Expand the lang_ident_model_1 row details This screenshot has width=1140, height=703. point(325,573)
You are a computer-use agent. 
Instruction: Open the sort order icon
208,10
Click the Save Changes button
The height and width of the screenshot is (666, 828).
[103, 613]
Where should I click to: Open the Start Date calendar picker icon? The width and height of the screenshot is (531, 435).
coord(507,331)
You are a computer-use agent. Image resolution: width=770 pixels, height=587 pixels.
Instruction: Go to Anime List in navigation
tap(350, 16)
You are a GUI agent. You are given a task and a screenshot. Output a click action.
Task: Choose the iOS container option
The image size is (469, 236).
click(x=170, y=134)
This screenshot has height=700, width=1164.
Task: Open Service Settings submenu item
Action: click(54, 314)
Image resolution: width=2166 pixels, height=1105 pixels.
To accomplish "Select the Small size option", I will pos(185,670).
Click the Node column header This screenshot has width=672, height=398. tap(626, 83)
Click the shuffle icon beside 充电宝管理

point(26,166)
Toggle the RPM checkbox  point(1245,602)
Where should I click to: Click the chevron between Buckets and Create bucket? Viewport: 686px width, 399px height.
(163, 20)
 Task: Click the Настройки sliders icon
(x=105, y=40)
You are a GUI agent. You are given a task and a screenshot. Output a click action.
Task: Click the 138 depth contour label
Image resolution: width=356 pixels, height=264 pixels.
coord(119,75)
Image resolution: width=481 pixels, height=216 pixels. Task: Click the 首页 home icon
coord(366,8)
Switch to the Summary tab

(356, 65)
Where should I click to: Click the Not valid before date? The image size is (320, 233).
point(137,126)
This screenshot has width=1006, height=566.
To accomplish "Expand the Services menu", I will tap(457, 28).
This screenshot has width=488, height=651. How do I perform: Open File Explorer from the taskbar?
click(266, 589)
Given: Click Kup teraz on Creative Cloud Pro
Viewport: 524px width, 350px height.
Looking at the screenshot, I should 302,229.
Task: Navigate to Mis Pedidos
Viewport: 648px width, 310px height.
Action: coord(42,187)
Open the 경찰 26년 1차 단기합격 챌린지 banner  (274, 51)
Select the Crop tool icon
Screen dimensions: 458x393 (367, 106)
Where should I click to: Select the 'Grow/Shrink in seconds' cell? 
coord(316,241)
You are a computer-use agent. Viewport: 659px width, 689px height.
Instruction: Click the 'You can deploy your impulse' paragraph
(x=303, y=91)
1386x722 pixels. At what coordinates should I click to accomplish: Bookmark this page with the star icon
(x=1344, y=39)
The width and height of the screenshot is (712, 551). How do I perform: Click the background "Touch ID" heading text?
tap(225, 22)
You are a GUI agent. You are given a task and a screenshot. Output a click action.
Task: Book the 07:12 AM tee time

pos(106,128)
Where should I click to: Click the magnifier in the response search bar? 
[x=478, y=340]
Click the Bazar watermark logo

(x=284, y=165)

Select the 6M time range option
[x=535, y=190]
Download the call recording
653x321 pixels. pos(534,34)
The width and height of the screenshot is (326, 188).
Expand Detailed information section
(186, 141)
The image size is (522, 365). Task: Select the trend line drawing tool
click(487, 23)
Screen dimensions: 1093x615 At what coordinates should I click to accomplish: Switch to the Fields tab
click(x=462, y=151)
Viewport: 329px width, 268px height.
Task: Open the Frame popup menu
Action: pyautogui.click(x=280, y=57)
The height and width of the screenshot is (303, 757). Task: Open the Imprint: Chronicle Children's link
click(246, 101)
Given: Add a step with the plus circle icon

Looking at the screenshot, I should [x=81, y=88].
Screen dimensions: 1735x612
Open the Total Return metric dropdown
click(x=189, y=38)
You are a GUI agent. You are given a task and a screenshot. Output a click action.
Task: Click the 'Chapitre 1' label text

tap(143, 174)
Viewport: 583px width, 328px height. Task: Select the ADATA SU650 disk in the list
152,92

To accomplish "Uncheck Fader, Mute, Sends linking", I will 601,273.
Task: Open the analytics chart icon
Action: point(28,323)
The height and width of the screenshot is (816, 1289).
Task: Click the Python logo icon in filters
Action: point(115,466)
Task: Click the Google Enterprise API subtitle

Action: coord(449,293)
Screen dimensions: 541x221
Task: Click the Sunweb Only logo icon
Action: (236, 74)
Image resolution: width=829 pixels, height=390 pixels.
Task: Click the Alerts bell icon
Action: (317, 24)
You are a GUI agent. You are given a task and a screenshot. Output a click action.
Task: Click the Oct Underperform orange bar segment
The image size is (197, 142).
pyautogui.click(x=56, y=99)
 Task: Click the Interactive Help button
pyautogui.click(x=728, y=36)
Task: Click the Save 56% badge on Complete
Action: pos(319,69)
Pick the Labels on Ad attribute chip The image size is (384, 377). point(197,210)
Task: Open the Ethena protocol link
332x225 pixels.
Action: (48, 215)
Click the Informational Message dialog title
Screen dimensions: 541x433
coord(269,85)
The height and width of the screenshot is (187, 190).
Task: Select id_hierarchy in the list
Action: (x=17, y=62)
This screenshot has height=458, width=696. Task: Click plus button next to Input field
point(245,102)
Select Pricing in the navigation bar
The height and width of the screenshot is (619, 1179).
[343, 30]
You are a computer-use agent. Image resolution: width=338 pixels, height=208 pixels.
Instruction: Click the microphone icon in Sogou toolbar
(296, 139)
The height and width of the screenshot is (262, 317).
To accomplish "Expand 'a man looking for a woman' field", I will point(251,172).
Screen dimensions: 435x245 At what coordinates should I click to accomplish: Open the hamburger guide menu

### TASK INSTRUCTIONS
In the lines above, locate the string "computer". Copy every line where it occurs.

### TASK RESPONSE
You are a computer-use agent. 
You are a computer-use agent. Image resolution: width=770 pixels, height=587 pixels.
You are a computer-use agent. Viewport: 659px width, 689px height.
You are a computer-use agent. Image resolution: width=338 pixels, height=208 pixels.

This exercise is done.